Copy each of the following items word for word.

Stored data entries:
════════════════

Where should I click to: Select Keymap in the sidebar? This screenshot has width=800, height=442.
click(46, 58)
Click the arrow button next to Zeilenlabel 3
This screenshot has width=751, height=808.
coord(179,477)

════════════════

* Solution to this exercise
Where should I click to: Select Keymap in the sidebar? This screenshot has width=800, height=442.
click(46, 58)
Click the arrow button next to Zeilenlabel 3
This screenshot has width=751, height=808.
coord(179,477)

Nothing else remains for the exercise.